Recent news reports have suggested a rising trend of withdrawal of patent applications in India, and cited instances of the civil courts pulling up the Patent Office for being “extremely arbitrary and whimsical”. The narrative is about the authorities being stingy and callous about granting intellectual property right (IPR), and their feckless, rent-seeking behaviour, forcing the frustrated applicants to pull out. It may be true that the spate of withdrawals has something to do with bureaucratic intransigence. However, in many cases, these could well be commercial decisions taken by the patent seekers. At the same time, patent grants in India jumped 8-fold in five years to cross the 100,000 mark in 2023-24, a feat described by the commerce and industry ministry as demonstrative of the country’s rising “innovation stock”. Just as the withdrawals shouldn’t be a big source of worry, the surge in patent filings and grants aren’t necessarily because of the coming of age of Indian technology or R&D sector either.
Patents are a legitimate, multilaterally-facilitated avenue for firms to protect the fruits of innovation from third-party piggy-backing or commercial exploitation. Holding such IPR enables firms to increase the (remote) chances of getting exclusive marketing rights for the relevant product/s for a specified period. In the real world, large R&D-oriented firms form “patent thickets” or a dense web of overlapping rights as a preemptive strategy. So, the number of patent applications with a national patent office in the times of “global patents” doesn’t as such say much about that country in a world making rapid technological strides. A better indicator would be the share of patents granted to residents. This for India is just a quarter of total grants, compared with 87% for China and over 75% for Korea RP. India’s per capita R&D spend is woefully low at $43. The country’s gross expenditure on R&D has stagnated at less than 0.7% of the GDP in the last decade. This explains the huge and fast-rising forex outflows as the royalty and technical fees (as high as $10.5 billion in FY23). There is a continuing stranglehold of foreign firms in the Indian tech space.

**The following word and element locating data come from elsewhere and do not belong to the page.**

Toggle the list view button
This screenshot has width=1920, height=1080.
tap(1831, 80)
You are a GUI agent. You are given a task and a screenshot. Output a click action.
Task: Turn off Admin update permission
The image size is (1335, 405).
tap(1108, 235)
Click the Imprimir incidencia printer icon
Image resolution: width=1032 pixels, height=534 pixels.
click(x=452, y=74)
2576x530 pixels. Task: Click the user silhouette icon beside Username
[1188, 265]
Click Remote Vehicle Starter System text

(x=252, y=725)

This is not to paint an all-round dismal picture, as the country has indeed come a long way over the last few decades, from an era where IPRs were treated as hostile territory. It’s true, however, that though product patents were allowed in pharmaceuticals way back in 2005, barely 6% of India’s medicinal formulation market is under patents yet. The deliberately designed Section 3(d) of the Patents Act, which disallows patenting of “the mere discovery of a new form of a known substance..”, is one reason for this. The industrial focus on profitable “branded generics”, and the policy support to pure generics (via nearly 11,000 Janaushadhi Kendras) too have played a role.
The slow advent of patented medicines is also due to Big Pharma turning more risk-averse, when it comes to hugely expensive basic drug research. The interim Budget FY25 announced a corpus of Rs 1 trillion to bolster the innovation ecosystem. The country needs to harness its potential in artificial intelligence, data science, climate research, and drugs/vaccine science of special relevance to the country, by augmenting public and private R&D funding. Its principal advantage is the abundant and low-cost STEM (science, technology, engineering, and mathematics) talent pool, which has already encouraged over 1,800 global firms to set up R&D units here.